───── Document extract ─────

Banking Interview Questions
- 14th Jun, 2022
- 690 Followers
Banking Interview Questions
It is very important to prepare yourself before going for an interview. The basic things that you should remember when you are going for an interview are that you should wear a formal dress and always reply to all the questions with full confidence. When we are talking about Banking interviews, then there are some basic Banking Interview questions that you should remember from starting. The basic question in an interview, is the interviewer asks ‘tell about yourself to all the candidates. So, you should be aware to give an answer to this question perfectly, your communication skill should be good, and your non-verbal skills should also be very well. They focus on your attitude.
Firstly, prepare yourself with the common interview questions which are asked in all the Interviews for which you have to prepare by yourself. You should possess a personal and professional attitude that exhibits your personality. (This helps them in judging your personality)
- The areas of your interest in terms of working areas.
- How much you are dedicated to the work.
- Your preferable working time for the job.
- Any previous experience of the job and if yes, then what experiences you have learned, and your work progress.
- What are the reasons for choosing a particular profession?
Hence, these are just basic information that you should always know before going for an interview. Now, the most important thing is that you should be aware of the commonly asked Banking Interview Questions and answers. The questions are as follows-
Banking Interview Questions
1) What is the difference between the IMF and the World Bank?
IMF and the World Bank have different purposes and functions. The main difference between them is that the IMF oversees the world’s monetary system’s stability while the World Bank tries to reduce the poverty among the under-developed, and developing countries by aiding them financially. Other differences between these two institutions are,
With 188 member countries, the IMF works to foster global monetary cooperation, facilitate international trade, promote high employment, sustain economic growth, secure financial stability, and reduce poverty around the world. They mainly try to ensure the stability of the system of exchange rates and international payments between countries. They also provide financial aid to poor nations.

─────

To be done> Copy the banking interview text, beginning at "- What are the" and stopping after "the World Bank?", and switch "World Bank" to "International Development Bank" throughout that span. The records aren't needed for anything asked here.

───── Record excerpts ─────

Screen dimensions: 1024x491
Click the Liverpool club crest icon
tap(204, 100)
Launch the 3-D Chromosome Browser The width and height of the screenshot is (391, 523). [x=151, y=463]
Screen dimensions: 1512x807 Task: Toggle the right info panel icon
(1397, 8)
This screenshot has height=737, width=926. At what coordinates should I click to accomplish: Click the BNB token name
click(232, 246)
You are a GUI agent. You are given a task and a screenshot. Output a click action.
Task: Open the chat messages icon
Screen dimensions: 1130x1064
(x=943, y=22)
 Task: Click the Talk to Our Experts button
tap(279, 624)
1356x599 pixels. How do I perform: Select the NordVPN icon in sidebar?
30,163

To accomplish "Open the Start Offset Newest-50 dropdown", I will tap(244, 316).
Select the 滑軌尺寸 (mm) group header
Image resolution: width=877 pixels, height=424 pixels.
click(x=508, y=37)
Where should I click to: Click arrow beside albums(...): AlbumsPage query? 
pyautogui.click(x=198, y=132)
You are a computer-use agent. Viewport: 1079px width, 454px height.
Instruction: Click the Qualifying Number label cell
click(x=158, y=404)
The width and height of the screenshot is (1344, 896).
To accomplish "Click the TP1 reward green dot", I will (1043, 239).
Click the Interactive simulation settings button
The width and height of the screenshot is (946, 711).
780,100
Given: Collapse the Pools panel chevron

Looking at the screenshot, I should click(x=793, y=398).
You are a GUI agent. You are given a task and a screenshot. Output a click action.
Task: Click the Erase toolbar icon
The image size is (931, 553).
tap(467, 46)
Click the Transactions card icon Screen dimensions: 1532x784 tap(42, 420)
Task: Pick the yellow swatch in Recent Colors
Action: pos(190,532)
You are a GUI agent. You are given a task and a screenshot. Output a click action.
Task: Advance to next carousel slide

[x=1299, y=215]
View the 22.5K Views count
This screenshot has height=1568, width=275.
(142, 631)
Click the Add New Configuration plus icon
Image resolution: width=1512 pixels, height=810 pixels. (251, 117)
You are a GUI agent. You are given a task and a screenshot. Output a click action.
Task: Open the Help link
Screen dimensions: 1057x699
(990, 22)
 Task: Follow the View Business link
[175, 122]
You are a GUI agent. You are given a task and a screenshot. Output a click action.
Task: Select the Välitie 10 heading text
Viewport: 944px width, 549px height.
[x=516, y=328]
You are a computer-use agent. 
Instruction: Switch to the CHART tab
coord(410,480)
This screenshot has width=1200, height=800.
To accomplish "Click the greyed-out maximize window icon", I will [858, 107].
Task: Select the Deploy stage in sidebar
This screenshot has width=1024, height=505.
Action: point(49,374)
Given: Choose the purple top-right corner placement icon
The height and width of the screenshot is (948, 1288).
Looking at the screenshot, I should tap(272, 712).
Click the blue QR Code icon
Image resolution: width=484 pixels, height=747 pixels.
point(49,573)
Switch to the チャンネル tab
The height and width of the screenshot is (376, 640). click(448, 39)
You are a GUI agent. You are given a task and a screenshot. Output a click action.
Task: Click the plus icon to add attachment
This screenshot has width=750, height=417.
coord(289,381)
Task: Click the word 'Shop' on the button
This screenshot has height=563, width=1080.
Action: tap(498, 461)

─────

Solution>
- What are the reasons for choosing a particular profession?
Hence, these are just basic information that you should always know before going for an interview. Now, the most important thing is that you should be aware of the commonly asked Banking Interview Questions and answers. The questions are as follows-
Banking Interview Questions
1) What is the difference between the IMF and the International Development Bank?